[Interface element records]
------------------------
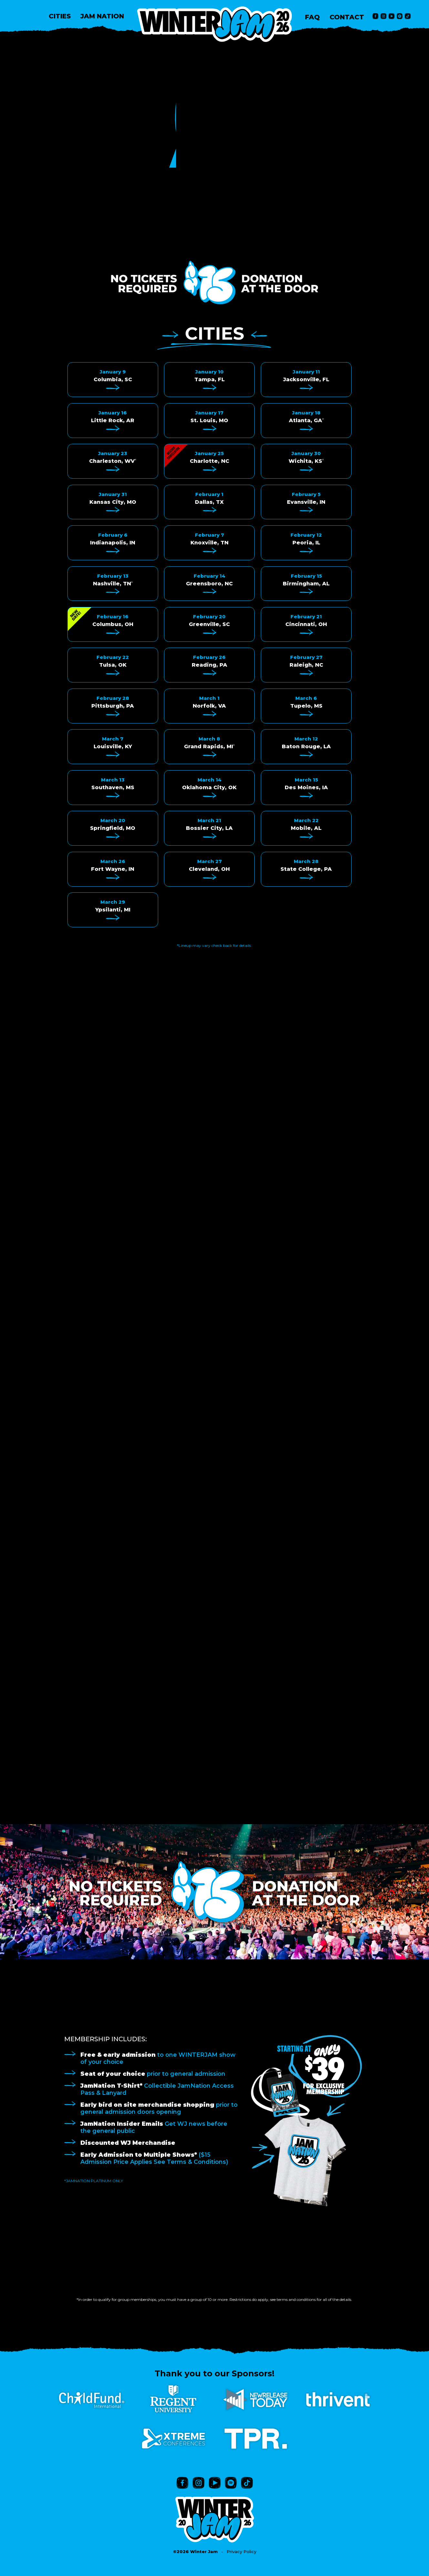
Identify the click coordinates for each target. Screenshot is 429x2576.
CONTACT (347, 17)
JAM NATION (102, 16)
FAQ (312, 17)
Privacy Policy (241, 2551)
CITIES (60, 16)
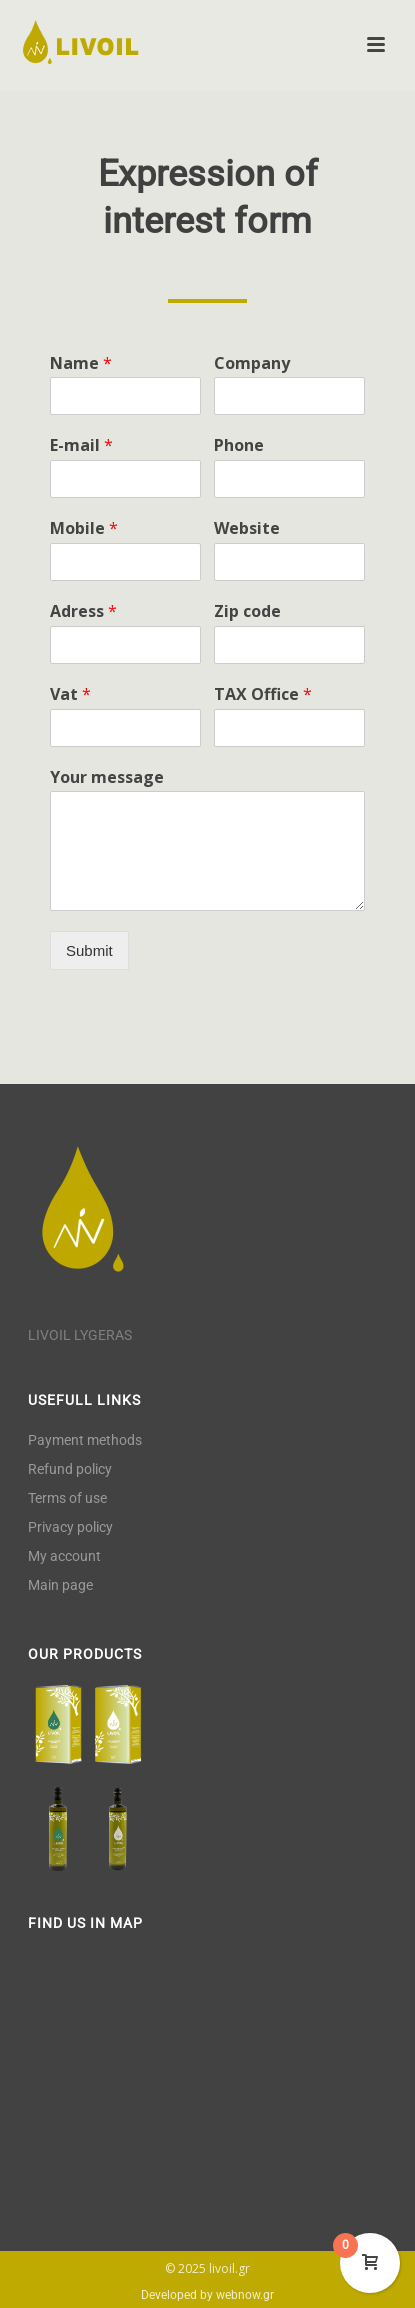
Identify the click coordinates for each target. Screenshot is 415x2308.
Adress (83, 611)
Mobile (84, 528)
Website (247, 528)
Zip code (247, 611)
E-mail (81, 445)
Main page (60, 1585)
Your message (107, 777)
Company (252, 363)
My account (64, 1556)
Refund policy (70, 1469)
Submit (89, 950)
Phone (239, 445)
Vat (70, 694)
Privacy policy (70, 1527)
------------------------
Can you write out the records again, starting at the line that contains "My account (64, 1556)" and continuing through the end of the records, with "policy" replaced by "terms" and everything else left unchanged?

### OUTPUT OF THE EXERCISE:
My account (64, 1556)
Refund terms (70, 1469)
Submit (89, 950)
Phone (239, 445)
Vat (70, 694)
Privacy terms (70, 1527)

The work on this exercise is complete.